There were some limitations in the current study. First, although the questions were constructed from real-world sources and expert clinical experience, they represent a synthetic dataset rather than spontaneously generated patient queries. Actual patient language may be more variable, contain ambiguities, or include emotional content that influences LLM behavior. Second, all responses were evaluated in English; given the multilingual capabilities of ChatGPT-4o, Gemini, and DeepSeek-V3, future research should investigate performance across different languages, particularly in settings where local-language health information is scarce. Third, the study offers a snapshot of model performance at specific access dates in 2025; LLMs are rapidly evolving, and subsequent updates may improve or alter their behavior. Fourth, we did not assess the readability, empathy, or patient satisfaction aspects of responses, which are highly relevant for real-world adoption. Finally, our accuracy rubric focused on content correctness and completeness rather than potential medicolegal or ethical implications of specific phrasings, which warrant dedicated exploration in future studies.

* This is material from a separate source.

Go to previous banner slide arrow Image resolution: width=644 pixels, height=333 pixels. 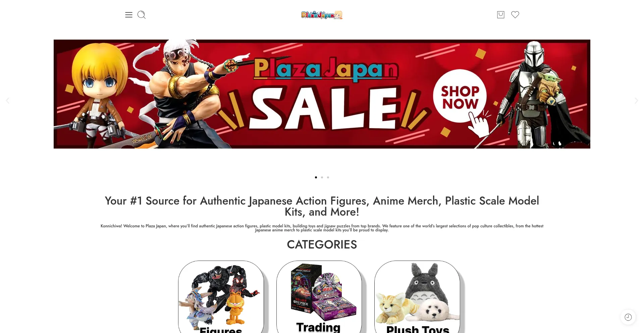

It should also be noted that the rapidly expanding landscape of large language models includes numerous additional architectures and continuously evolving versions. Consequently, the findings of this study should be interpreted as specific to the evaluated models and time frame, rather than as universally applicable to all existing or future LLMs. In addition, the evaluated large language models were accessed through subscription-based platforms, which may provide enhanced capabilities compared with freely available versions. As many patients are more likely to use free or basic chatbot interfaces, response quality and reliability in real-world settings may differ from the results reported in this study.
5. Conclusions
In conclusion, this study demonstrates that ChatGPT-4o, Gemini 2.0 Pro, and DeepSeek-V3 can provide largely accurate and reproducible patient-facing information on CWD, with ChatGPT-4o showing the most favorable overall profile. However, important limitations remain, particularly in treatment-focused domains and with respect to hallucinations and subtle inaccuracies. These findings support the use of LLMs as supplementary tools for patient education in CWD, rather than as replacements for physician counseling. Future research should explore integration of these models with guideline-constrained frameworks, multilingual evaluation, and real patient cohorts to better define their safe and effective role in thoracic surgery and pediatric deformity care.
Supplementary Materials
The following supporting information can be downloaded at https://www.mdpi.com/article/10.3390/diagnostics16040589/s1: Supplementary File S1. Complete List of the 80 Patient-Facing Questions on Chest Wall Deformities [4,52,53,54,55,56].
Author Contributions
Conceptualization, D.O. and E.G.; methodology, D.O. and E.G. and.; software, O.G.I.; validation, D.O. and E.G.; formal analysis, D.O.; investigation, D.O.; resources, D.O. and O.G.I.; data curation, D.O., E.G. and O.G.I.; writing—original draft preparation, D.O.; writing—review and editing, D.O. and B.Ç.; visualization, D.O., E.G. and O.G.I.; supervision, E.G. and B.Ç.; project administration, D.O. and E.G. All authors have read and agreed to the published version of the manuscript.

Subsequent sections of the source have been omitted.